I was very glad to catch something from here, as I used to go up a lot when I was single and always did very well. The last few years however have left the smell of skunk thick in the air up there until this trip.
The water level is as high as it will go. I would love to get a tube out there, but cant imagine hiking it up that hill.
If you want to stock up on minnows, then this is the place. They school up in the thousands in a few places.


----------



## LOAH (Sep 29, 2007)

My Sentra made it halfway up that hill. Packing the tube the rest of the way wasn't too bad. You're right about the minnows too. Clouds of them.


----------



## Oaks (Nov 16, 2007)

Oops, Sorry I was thinking of Twin Lakes, Idaho. out of Preston.


----------



## Jigz (Sep 30, 2007)

Thats impressive that your little sentra made it that far. Thats a steep hill.


----------



## LOAH (Sep 29, 2007)

I almost had it up the part that stopped me, but the tires just wouldn't hold on and my momentum died. I was tempted to try it in reverse, but opted to play it safe instead.

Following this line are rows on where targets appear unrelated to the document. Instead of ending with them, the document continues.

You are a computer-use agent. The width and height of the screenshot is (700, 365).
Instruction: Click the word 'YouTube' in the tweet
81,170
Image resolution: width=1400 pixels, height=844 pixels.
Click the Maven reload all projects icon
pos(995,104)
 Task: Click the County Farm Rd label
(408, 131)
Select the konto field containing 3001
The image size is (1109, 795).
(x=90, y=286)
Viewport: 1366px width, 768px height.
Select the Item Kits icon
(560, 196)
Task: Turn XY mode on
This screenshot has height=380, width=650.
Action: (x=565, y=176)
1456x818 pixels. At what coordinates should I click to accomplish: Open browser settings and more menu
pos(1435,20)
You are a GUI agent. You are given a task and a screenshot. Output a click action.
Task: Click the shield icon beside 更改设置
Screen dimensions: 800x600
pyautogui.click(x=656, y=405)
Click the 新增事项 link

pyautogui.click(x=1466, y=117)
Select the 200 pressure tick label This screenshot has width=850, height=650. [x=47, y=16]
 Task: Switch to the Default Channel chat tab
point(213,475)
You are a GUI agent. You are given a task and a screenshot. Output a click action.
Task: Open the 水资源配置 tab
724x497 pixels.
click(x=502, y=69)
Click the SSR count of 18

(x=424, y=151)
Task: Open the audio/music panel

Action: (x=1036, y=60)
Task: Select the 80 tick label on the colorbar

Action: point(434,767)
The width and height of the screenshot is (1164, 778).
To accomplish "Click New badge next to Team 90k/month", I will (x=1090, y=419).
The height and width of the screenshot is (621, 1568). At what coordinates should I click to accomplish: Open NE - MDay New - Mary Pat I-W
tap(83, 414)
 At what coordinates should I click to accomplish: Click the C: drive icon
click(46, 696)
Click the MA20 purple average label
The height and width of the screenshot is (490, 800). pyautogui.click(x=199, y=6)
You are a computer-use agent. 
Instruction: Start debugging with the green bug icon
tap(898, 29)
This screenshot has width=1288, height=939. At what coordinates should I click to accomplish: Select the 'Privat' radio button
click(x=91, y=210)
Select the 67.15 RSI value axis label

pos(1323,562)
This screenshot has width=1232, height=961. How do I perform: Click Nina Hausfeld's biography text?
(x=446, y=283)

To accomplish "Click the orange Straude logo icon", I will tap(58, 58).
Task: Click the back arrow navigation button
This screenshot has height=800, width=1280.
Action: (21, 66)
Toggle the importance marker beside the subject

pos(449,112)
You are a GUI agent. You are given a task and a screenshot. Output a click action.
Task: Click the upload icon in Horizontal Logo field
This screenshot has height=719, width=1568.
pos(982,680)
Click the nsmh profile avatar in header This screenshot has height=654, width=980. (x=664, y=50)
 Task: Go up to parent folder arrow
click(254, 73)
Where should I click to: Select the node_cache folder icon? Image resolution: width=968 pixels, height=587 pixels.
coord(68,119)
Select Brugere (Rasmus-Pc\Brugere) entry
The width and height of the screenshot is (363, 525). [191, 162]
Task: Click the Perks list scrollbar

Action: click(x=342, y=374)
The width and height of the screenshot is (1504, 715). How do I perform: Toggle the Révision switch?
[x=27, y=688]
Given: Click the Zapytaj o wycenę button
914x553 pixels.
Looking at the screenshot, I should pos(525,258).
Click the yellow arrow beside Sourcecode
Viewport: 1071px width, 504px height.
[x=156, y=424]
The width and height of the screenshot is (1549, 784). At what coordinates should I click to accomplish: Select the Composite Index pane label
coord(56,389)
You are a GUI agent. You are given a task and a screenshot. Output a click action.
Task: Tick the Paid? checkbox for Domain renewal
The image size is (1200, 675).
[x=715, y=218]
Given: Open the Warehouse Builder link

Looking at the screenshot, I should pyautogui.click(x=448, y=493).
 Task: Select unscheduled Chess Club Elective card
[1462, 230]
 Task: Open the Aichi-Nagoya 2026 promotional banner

The rest of the way would've been fine, it's just that middle spot that held me up.

Needless to say, I smelled some clutch when I parked.


----------



## soda (Nov 19, 2008)

Nice!! What were you using? Is it normally hard to drive up there?


----------



## Jed (Feb 25, 2009)

Pardon my ignorance, but where is Twin Lakes?


----------



## Nor-tah (Dec 16, 2007)

Big Cottonwood Cnyn.


----------